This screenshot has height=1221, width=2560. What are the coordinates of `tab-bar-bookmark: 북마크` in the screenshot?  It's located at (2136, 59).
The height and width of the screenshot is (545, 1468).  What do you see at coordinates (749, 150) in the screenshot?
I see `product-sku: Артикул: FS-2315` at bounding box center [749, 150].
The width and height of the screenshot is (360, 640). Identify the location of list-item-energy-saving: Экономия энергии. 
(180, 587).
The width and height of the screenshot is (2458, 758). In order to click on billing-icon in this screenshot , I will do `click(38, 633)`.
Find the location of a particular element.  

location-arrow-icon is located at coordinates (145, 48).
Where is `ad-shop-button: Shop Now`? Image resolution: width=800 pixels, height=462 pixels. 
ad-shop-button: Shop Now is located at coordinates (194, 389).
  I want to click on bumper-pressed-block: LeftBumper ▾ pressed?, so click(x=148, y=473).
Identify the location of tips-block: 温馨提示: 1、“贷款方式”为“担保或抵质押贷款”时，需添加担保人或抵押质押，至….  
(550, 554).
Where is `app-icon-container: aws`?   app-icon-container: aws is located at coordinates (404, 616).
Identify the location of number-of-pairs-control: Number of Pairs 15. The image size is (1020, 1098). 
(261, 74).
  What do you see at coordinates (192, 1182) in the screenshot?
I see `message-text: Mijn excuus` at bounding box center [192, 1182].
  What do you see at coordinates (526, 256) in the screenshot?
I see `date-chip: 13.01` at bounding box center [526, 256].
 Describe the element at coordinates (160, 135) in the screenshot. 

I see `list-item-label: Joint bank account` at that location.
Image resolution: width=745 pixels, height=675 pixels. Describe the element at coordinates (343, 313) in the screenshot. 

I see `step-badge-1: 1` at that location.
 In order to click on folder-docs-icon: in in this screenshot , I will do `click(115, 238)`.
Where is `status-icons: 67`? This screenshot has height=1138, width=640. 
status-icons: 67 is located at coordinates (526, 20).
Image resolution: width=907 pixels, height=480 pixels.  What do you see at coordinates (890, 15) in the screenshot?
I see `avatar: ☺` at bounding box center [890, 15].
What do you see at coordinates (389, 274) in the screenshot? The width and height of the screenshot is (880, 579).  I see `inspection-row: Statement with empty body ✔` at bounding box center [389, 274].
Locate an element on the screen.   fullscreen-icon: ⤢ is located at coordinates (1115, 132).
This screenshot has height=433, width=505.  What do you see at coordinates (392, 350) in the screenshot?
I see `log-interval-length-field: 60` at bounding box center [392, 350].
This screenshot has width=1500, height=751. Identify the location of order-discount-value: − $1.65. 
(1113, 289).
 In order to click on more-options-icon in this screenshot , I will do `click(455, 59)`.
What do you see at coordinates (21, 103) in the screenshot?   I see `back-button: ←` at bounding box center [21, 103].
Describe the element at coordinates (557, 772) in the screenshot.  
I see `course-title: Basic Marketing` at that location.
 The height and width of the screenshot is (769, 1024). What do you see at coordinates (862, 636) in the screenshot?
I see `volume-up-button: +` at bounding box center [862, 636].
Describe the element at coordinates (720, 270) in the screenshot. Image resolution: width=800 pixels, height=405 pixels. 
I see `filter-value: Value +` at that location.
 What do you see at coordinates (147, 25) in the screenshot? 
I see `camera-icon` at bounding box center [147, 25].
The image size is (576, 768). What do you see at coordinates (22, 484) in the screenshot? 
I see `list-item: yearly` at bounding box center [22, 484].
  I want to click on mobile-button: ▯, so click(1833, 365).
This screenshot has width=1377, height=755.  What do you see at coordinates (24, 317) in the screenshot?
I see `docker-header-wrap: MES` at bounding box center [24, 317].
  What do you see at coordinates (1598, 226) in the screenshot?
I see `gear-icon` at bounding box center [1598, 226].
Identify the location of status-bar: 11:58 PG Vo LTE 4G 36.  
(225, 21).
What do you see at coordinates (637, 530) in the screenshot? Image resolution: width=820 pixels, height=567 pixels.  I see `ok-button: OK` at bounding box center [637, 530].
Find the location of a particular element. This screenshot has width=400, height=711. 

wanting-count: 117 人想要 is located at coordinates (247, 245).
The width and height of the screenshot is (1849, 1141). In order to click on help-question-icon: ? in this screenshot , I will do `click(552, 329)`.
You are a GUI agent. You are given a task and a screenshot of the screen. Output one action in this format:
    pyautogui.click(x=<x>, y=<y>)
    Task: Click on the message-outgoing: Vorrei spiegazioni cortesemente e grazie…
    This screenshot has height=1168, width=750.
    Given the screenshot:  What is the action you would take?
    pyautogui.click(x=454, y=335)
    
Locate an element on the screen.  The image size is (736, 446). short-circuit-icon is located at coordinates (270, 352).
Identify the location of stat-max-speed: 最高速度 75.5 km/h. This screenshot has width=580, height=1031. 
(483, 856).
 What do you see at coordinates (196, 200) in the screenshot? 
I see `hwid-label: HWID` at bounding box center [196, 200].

Work instructions: Rewrite the entries from the line containing "In order to click on more-options-icon" down through the line containing "What do you see at coordinates (21, 103)", replacing "coordinates" with "position" and leaving everything else unchanged.

Response:
 In order to click on more-options-icon in this screenshot , I will do `click(455, 59)`.
What do you see at position (21, 103) in the screenshot?   I see `back-button: ←` at bounding box center [21, 103].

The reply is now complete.